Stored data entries
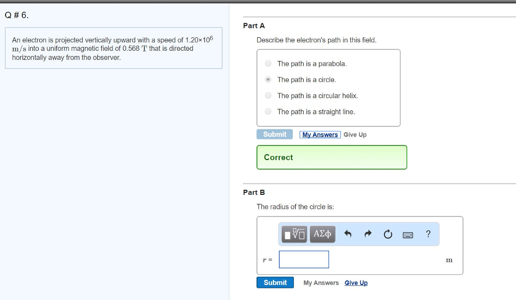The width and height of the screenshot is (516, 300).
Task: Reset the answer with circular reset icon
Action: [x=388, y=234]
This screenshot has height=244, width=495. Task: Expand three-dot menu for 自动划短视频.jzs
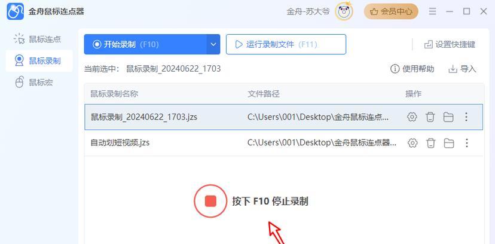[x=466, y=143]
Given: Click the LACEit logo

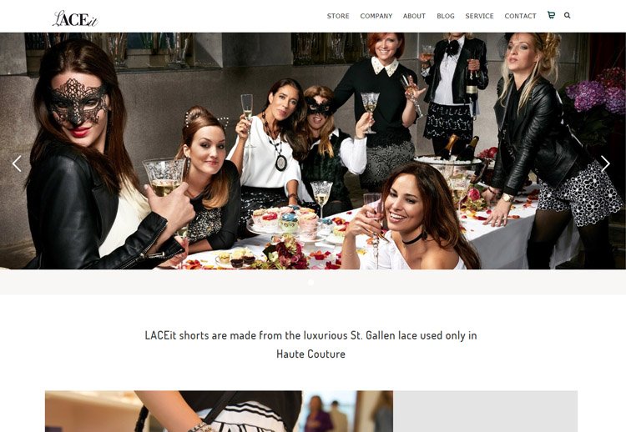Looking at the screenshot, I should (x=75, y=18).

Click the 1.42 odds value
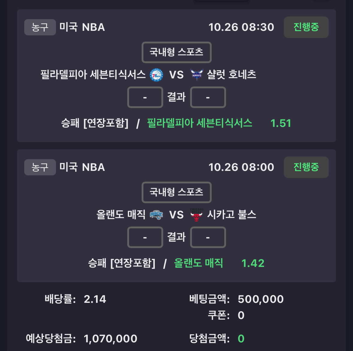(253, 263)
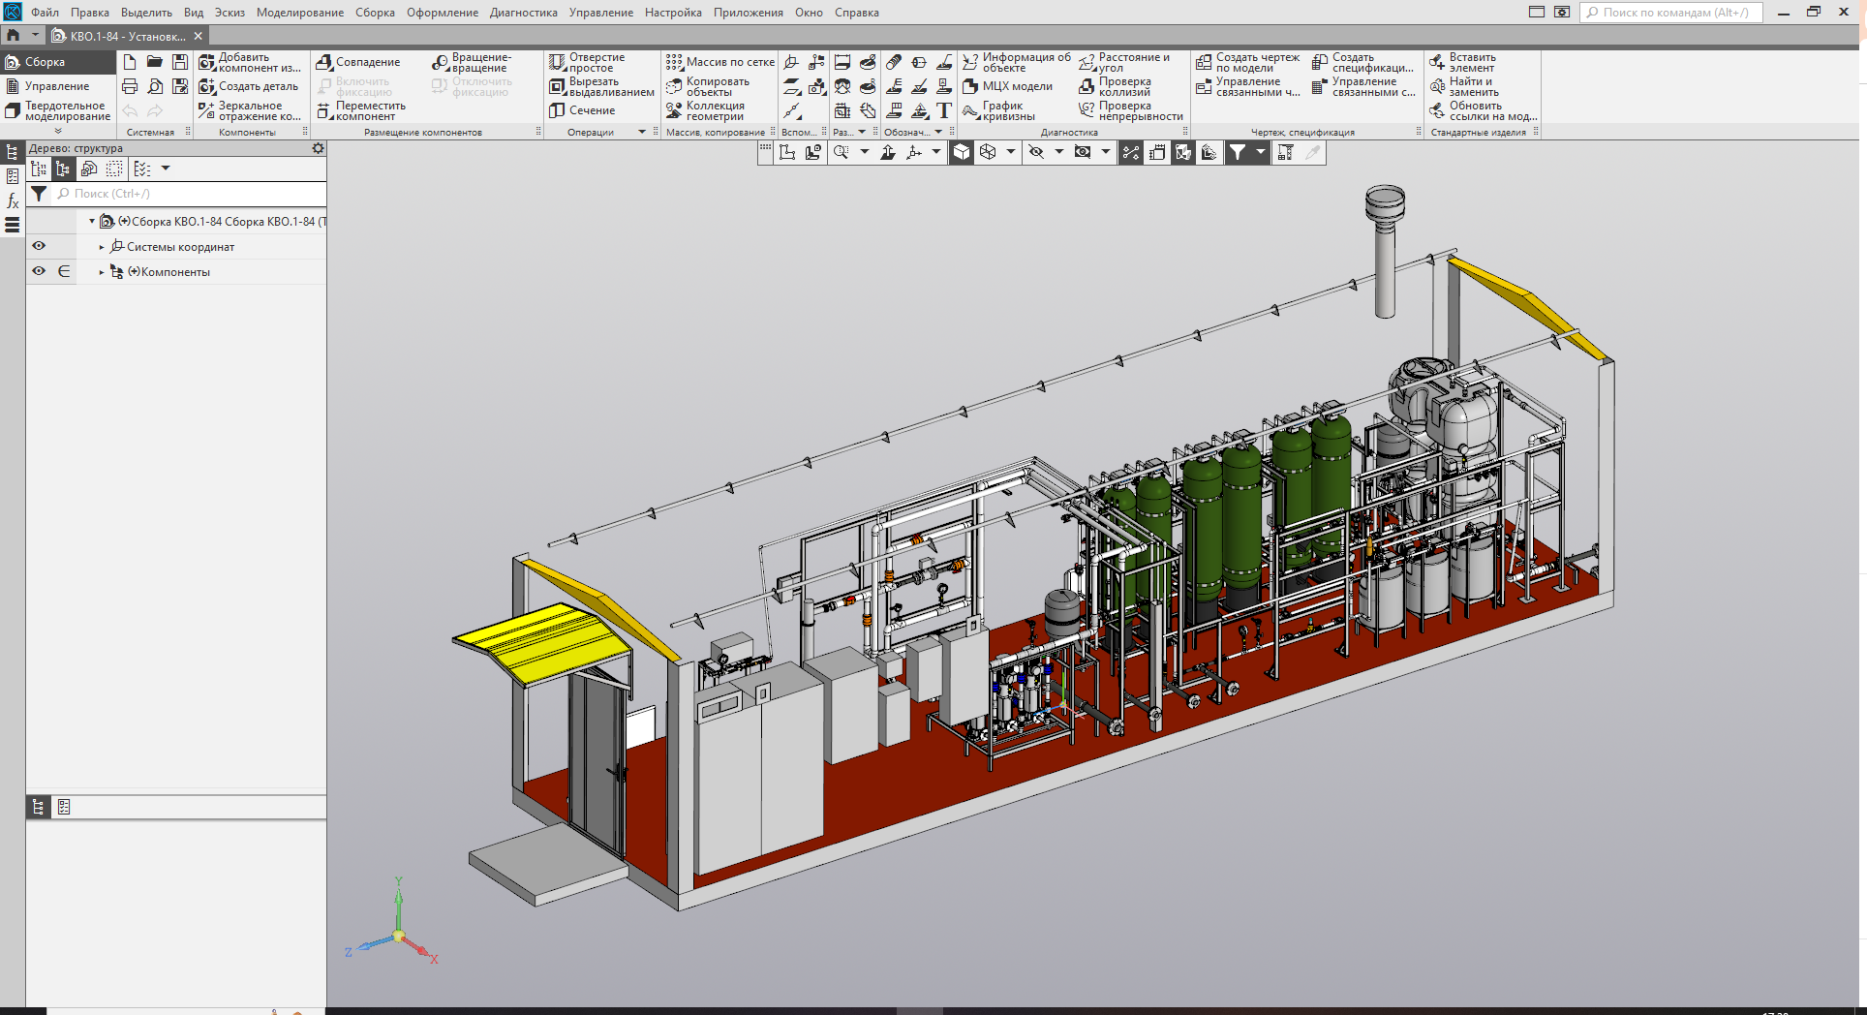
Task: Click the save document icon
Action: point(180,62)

What you will do - Could you repeat exactly the lines from the one containing "This screenshot has" to the last line of the records, both included, and leave out every picture?

Response below -
This screenshot has height=244, width=495. Task: Expand three-dot menu for 自动划短视频.jzs
[x=466, y=143]
Given: Click the LACEit logo

Looking at the screenshot, I should (x=75, y=18).

Click the 1.42 odds value
(253, 263)
Task: Click the save document icon
Action: point(180,62)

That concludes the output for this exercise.